Integrantes da CPI da Previdência querem que o governo cobre as dívidas da empresa JBS com o Instituto Nacional do Seguro Social (INSS) e dizem que as investigações não ficarão prejudicadas com a crise do governo Michel Temer. O presidente da comissão, senador Paulo Paim (PT-RS), reafirmou que não há necessidade de mudança na forma de aposentaria da população brasileira e informou que a empresa de Joesley e Wesley Batista deve R$ 2 bilhões ao INSS. “É o segundo maior devedor. Como é que faz? Vamos tirar de novo do trabalhador e deixar que a JBS e tantas outras empresas continue sonegando e roubando o dinheiro da população?”, critocou o senador.

Já o senador do PT do Ceará José Pimentel também criticou o governo por “comprar” o apoio dos prefeitos à reforma da Previdência e citou a medida provisória que reduz multas e juros e ainda amplia para 16 anos e meio o prazo para que os municípios quitem seus débitos com o INSS, um perdão de R$ 30 bilhões.
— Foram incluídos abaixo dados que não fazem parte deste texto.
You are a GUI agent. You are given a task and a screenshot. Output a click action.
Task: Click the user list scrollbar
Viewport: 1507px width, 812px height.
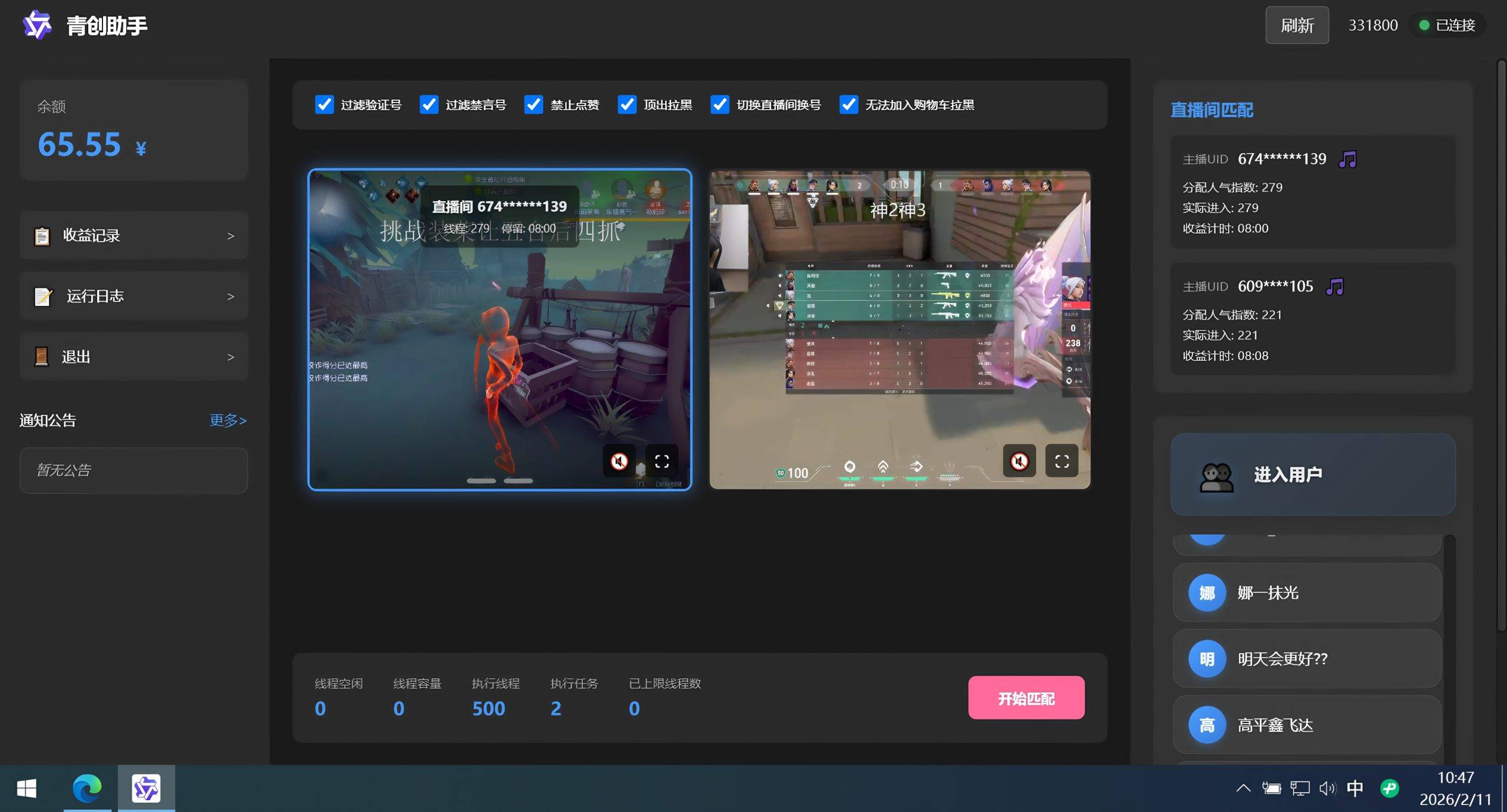pyautogui.click(x=1449, y=647)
“Uma série de prefeitos se apropriou inclusive do dinheiro dos trabalhadores, ou seja, desconta do salário dos trabalhadores, mas não repassa para a Previdência, isso já havia sido negociado e agora foi renegociado de novo. A contrapartida era uma nota de apoio às reformas trabalhista e da Previdência”, esclareceu.

O relator da CPI da Previdência, senador Hélio José (PMDB–DF), por sua vez, elogiou a decisão do relator da reforma da Previdência na Câmara dos Deputados de suspender a votação da proposta (PEC 287/2016) que aumenta a idade mínima e o tempo de contribuição.